Segment Start: Data listing

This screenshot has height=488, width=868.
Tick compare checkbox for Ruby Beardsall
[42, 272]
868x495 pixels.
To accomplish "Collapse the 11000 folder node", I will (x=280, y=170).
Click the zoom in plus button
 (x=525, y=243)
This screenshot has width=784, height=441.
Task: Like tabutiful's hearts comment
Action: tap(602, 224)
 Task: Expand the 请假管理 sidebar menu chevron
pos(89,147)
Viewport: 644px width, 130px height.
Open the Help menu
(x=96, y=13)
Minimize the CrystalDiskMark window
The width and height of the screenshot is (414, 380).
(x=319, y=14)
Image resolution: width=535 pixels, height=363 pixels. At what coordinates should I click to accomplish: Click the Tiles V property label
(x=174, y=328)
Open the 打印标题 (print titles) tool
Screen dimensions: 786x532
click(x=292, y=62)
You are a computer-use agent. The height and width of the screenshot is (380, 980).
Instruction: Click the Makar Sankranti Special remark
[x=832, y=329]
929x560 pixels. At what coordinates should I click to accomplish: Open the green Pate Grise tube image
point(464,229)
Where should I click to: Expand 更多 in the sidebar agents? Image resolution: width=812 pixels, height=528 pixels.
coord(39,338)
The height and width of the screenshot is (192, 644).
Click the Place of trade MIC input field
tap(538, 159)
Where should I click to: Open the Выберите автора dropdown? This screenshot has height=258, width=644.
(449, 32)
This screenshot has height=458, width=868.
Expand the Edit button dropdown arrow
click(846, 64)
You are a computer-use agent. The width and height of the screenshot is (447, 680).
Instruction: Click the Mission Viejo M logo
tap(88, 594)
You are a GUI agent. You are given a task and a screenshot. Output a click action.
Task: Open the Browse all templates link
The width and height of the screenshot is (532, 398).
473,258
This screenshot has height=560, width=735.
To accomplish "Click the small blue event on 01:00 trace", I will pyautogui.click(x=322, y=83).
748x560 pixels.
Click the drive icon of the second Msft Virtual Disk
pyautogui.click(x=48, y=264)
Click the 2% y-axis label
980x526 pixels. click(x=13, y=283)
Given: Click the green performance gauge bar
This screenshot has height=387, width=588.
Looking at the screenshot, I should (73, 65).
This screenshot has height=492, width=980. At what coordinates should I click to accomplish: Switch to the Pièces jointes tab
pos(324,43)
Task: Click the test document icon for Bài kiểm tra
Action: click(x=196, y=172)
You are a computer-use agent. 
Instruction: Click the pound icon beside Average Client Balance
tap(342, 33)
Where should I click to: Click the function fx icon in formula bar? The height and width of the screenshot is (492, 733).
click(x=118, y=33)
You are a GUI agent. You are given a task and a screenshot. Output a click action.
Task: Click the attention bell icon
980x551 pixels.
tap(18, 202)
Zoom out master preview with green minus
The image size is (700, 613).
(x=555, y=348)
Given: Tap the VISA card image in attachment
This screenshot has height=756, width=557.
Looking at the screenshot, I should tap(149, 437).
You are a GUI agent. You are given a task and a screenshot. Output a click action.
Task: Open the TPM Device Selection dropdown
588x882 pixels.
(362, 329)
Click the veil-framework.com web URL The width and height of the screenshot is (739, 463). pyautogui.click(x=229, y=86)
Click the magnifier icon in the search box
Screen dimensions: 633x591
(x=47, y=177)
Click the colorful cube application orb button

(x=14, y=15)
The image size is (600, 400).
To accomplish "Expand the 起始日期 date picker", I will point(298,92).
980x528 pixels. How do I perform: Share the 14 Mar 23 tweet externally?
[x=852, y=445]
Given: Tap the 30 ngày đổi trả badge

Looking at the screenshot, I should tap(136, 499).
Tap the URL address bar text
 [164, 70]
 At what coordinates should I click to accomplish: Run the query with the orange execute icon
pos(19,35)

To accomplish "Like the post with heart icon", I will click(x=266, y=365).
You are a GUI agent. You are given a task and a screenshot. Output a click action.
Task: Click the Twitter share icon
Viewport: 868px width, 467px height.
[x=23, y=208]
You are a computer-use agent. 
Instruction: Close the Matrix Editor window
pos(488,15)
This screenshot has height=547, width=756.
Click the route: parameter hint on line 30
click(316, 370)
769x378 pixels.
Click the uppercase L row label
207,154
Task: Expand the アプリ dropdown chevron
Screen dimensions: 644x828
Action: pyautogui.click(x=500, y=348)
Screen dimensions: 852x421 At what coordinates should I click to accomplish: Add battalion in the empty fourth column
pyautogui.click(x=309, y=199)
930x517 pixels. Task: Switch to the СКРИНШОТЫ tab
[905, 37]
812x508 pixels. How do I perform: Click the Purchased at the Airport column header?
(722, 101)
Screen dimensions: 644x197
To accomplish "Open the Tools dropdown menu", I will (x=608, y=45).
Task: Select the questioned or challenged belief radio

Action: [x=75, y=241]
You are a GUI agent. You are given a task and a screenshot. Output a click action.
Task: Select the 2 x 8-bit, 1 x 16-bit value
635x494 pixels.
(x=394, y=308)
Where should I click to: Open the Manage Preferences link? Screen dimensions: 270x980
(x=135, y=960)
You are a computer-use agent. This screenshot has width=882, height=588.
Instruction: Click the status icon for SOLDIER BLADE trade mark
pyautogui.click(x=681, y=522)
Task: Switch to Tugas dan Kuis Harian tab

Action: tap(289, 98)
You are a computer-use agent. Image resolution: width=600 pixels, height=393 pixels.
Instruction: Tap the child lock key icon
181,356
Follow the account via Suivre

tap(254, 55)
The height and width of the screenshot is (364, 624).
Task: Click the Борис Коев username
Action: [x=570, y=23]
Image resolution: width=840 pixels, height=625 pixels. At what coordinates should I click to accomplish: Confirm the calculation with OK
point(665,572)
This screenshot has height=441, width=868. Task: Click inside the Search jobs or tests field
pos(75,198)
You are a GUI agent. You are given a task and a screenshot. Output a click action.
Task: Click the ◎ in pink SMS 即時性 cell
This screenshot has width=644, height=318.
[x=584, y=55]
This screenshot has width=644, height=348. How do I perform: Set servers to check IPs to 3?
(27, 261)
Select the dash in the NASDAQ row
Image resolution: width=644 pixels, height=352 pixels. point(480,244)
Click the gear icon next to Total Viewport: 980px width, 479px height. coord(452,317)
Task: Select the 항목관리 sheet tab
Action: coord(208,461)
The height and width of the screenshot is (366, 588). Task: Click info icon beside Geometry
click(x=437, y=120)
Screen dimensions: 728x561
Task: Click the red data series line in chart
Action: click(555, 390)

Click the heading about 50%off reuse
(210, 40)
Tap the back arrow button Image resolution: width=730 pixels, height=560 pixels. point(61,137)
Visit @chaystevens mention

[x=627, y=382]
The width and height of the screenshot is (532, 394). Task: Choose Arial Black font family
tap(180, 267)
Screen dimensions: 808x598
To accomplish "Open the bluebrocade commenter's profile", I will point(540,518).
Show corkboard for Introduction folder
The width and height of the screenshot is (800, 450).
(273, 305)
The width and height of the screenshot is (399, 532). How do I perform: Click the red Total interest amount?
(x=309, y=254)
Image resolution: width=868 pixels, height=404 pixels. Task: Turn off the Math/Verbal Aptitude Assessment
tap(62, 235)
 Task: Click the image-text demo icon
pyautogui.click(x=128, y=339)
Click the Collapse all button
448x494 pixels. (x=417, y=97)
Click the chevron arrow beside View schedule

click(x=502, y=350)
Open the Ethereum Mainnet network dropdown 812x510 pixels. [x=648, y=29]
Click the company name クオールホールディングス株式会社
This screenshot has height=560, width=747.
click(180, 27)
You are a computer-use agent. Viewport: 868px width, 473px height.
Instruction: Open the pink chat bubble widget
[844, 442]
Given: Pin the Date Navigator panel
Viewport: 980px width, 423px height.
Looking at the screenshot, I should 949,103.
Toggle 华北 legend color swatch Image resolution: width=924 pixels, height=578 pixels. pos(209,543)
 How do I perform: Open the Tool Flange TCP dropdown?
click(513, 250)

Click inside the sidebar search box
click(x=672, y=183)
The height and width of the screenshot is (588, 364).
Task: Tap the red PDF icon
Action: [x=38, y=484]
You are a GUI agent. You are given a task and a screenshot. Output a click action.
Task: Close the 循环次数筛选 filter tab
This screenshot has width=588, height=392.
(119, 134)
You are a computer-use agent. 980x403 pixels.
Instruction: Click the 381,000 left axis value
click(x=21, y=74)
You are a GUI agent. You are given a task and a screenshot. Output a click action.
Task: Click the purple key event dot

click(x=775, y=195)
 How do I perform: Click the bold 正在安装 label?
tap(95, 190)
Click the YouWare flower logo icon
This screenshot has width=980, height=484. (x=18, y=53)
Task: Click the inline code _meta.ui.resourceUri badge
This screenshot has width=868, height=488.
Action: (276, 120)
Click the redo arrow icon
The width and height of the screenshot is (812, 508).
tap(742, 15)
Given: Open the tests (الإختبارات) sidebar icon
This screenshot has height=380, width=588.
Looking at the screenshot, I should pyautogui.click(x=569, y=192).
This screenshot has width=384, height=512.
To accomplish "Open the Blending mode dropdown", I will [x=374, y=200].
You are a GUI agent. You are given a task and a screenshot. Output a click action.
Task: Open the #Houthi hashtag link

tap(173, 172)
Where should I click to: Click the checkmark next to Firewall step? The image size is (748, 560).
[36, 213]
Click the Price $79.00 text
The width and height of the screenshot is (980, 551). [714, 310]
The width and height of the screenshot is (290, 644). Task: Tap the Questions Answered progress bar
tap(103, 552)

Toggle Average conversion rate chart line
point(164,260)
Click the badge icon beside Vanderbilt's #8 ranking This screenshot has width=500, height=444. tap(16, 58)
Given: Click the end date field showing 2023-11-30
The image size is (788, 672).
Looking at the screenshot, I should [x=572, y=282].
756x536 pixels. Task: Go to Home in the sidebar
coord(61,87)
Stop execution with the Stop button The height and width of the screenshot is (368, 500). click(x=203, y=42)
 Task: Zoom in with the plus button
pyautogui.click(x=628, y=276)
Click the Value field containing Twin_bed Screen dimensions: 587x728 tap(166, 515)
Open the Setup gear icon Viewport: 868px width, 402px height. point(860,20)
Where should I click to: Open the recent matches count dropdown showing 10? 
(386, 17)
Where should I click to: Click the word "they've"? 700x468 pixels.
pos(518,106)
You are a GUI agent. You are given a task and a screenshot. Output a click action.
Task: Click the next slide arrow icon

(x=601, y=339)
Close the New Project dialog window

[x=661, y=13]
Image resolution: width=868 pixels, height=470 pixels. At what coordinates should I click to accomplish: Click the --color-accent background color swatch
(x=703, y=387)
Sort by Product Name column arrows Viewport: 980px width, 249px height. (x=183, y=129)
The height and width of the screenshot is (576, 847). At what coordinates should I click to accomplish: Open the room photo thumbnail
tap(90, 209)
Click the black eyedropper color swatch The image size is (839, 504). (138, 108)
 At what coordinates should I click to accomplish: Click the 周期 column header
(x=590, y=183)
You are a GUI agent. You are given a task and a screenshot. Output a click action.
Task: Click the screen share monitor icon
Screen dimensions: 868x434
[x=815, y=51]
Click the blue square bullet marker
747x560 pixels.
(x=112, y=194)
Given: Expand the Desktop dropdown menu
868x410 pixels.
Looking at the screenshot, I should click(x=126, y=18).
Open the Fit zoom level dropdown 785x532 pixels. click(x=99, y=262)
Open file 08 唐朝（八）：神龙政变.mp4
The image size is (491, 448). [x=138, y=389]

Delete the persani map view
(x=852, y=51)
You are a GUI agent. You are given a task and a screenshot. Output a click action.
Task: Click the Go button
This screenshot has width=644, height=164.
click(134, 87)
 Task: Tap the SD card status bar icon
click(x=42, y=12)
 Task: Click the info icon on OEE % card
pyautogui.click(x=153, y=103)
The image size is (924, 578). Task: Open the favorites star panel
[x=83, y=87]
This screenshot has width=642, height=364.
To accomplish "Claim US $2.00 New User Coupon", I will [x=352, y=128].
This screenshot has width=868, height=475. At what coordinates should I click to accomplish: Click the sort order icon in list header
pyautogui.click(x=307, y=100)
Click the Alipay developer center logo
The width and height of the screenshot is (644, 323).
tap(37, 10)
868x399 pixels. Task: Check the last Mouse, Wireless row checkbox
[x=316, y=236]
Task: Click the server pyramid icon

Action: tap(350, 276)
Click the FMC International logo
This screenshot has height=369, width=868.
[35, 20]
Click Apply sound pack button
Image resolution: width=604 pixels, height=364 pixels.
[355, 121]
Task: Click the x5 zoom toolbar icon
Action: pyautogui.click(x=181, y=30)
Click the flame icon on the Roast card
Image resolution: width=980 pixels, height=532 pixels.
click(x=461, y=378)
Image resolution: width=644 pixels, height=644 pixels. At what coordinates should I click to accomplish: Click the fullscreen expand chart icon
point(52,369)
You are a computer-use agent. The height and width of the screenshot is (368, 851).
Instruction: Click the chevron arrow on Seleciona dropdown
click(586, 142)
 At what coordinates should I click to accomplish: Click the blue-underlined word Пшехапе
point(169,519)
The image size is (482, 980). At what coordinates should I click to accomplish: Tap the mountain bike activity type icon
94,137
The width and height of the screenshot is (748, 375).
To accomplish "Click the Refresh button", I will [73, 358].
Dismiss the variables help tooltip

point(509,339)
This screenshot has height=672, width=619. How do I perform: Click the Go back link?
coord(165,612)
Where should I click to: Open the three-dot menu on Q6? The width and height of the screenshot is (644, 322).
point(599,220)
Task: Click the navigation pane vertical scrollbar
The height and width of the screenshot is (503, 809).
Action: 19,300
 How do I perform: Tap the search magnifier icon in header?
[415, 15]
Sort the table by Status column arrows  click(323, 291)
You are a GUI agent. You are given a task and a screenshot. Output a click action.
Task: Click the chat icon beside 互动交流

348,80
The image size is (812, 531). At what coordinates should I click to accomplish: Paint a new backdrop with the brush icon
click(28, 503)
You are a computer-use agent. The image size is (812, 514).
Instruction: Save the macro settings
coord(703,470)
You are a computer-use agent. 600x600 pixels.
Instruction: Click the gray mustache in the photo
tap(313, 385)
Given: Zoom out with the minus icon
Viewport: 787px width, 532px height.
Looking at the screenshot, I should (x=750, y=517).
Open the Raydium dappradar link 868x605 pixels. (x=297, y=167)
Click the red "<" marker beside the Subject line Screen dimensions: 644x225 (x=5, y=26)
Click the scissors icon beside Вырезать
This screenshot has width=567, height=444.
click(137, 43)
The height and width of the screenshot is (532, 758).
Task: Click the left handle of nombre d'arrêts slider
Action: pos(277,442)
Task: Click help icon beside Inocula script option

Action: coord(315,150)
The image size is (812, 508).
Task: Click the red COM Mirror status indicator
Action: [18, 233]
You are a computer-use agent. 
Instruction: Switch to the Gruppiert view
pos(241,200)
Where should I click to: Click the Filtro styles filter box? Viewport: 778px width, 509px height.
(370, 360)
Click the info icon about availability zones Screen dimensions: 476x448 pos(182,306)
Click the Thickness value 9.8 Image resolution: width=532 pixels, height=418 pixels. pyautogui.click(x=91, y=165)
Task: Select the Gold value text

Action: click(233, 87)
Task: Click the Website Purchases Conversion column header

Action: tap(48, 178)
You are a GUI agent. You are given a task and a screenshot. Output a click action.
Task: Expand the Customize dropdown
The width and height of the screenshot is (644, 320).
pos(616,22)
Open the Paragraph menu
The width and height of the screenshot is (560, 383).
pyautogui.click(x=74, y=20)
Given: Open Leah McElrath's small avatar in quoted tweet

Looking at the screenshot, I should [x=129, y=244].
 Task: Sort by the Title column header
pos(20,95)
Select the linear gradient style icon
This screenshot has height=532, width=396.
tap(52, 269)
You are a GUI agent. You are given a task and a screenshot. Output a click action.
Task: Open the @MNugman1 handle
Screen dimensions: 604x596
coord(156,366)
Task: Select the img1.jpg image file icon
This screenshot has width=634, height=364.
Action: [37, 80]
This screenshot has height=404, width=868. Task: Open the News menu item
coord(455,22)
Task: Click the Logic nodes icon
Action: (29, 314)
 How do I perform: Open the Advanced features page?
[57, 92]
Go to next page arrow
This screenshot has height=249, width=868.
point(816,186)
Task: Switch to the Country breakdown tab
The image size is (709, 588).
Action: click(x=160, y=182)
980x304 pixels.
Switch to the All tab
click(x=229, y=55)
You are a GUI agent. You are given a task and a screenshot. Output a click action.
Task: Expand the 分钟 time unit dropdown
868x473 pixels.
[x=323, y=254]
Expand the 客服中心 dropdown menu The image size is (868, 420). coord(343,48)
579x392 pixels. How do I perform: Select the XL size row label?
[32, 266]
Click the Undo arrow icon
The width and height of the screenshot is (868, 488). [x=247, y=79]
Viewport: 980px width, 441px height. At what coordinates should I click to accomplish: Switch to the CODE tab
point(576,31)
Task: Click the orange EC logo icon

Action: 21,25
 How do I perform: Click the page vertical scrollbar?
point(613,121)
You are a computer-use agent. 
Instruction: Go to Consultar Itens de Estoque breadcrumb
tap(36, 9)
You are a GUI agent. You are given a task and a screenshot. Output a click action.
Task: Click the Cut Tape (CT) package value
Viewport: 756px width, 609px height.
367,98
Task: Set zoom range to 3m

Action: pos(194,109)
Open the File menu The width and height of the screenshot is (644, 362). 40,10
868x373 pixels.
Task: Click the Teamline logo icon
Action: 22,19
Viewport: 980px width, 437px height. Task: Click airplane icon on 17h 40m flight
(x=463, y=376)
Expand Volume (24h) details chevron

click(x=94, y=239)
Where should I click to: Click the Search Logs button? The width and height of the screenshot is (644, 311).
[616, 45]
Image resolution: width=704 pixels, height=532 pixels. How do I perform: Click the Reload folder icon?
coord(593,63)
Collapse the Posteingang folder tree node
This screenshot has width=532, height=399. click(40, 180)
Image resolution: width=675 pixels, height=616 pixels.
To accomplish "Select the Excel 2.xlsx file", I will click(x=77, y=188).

Segment End: Data listing

* **Work instruction**: Nothing but a number is wanted here: please count the lines in the entries above that include the word "arrows".

* **Response box**: 2